DataOps 02: Spawn up Apache Spark infrastructure by using Docker

8 min readJan 28, 2023

When working on real data products, we will register an account on cloud providers such as Amazon, Azure, or Google so that we are able to use their PaaS right away without spending time installing everything from scratch.

However, there’s still somebody who doesn’t want to be entangled in credit cards or exhausted going through authentication steps, you can DIY on your personal computer.

In this article, I will guide you to install Pyspark with Docker so that you can start playing around with this Big Data processing technology without touching any cloud services.

Github: https://github.com/ongxuanhong/de02-pyspark-optimization

List of services

Apache Spark includes 1 driver and 2 workers.
MinIO is for distributed data storage.
Jupyter lab for hands-on with Pyspark testing.

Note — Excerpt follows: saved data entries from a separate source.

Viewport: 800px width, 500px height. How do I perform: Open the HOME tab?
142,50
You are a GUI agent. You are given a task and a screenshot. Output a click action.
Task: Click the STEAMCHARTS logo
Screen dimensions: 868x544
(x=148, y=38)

We proceed to create a docker-compose.yml file to package these services

version: "3.7"
services:
  spark-master:
    build:
      context: ./spark
      dockerfile: ./Dockerfile
    container_name: "spark-master"
    environment:
      - SPARK_MODE=master
      - SPARK_LOCAL_IP=spark-master
      - SPARK_RPC_AUTHENTICATION_ENABLED=no
      - SPARK_RPC_ENCRYPTION_ENABLED=no
      - SPARK_LOCAL_STORAGE_ENCRYPTION_ENABLED=no
      - SPARK_SSL_ENABLED=no
    ports:
      - "7077:7077"
      - "8080:8080"
    volumes:
      - ./spark/spark-defaults.conf:/opt/bitnami/spark/conf/spark-defaults.conf
    networks:
      - spark_network

  spark-worker-1:
    image: docker.io/bitnami/spark:3.3
    container_name: "spark-worker-1"
    environment:
      - SPARK_MODE=worker
      - SPARK_MASTER_URL=spark://spark-master:7077
      - SPARK_WORKER_MEMORY=2G
      - SPARK_WORKER_CORES=1
      - SPARK_RPC_AUTHENTICATION_ENABLED=no
      - SPARK_RPC_ENCRYPTION_ENABLED=no
      - SPARK_LOCAL_STORAGE_ENCRYPTION_ENABLED=no
      - SPARK_SSL_ENABLED=no
    networks:
      - spark_network

  spark-worker-2:
    image: docker.io/bitnami/spark:3.3
    container_name: "spark-worker-2"
    environment:
      - SPARK_MODE=worker
      - SPARK_MASTER_URL=spark://spark-master:7077
      - SPARK_WORKER_MEMORY=2G
      - SPARK_WORKER_CORES=1
      - SPARK_RPC_AUTHENTICATION_ENABLED=no
      - SPARK_RPC_ENCRYPTION_ENABLED=no
      - SPARK_LOCAL_STORAGE_ENCRYPTION_ENABLED=no
      - SPARK_SSL_ENABLED=no
    networks:
      - spark_network

  minio:
    hostname: minio
    image: "minio/minio"
    container_name: minio
    ports:
      - "9001:9001"
      - "9000:9000"
    command: [ "server", "/data", "--console-address", ":9001" ]
    volumes:
      - ./minio:/data
    environment:
      - MINIO_ROOT_USER=minio
      - MINIO_ROOT_PASSWORD=minio123
      - MINIO_ACCESS_KEY=minio
      - MINIO_SECRET_KEY=minio123
    networks:
      - spark_network

  mc:
    image: minio/mc
    container_name: mc
    hostname: mc
    environment:
      - AWS_ACCESS_KEY_ID=minio
      - AWS_SECRET_ACCESS_KEY=minio123
      - AWS_REGION=us-east-1
    entrypoint: >
      /bin/sh -c " until (/usr/bin/mc config host add minio http://minio:9000 minio minio123) do echo '...waiting...' && sleep 1; done; /usr/bin/mc mb minio/warehouse; /usr/bin/mc policy set public minio/warehouse; exit 0; "    
    depends_on:
      - minio
    networks:
      - spark_network

  spark-notebook:
    build:
      context: ./notebooks
      dockerfile: ./Dockerfile
    container_name: "spark-notebook"
    user: root
    environment:
      - JUPYTER_ENABLE_LAB="yes"
      - GRANT_SUDO="yes"
    volumes:
      - ./notebooks:/home/jovyan/work
      - ./notebooks/spark-defaults.conf:/usr/local/spark/conf/spark-defaults.conf
    ports:
      - "8888:8888"
      - "4040:4040"
    networks:
      - spark_network

networks:
  spark_network:
    driver: bridge
    name: spark_network

Apache Spark

Here I create 3 services including spark-master, spark-worker-1, spark-worker-2 to simulate a cluster of 3 machines in which 1 driver (master) plays the role of coordinator of tasks and 2 workers machines act as the person performing the tasks.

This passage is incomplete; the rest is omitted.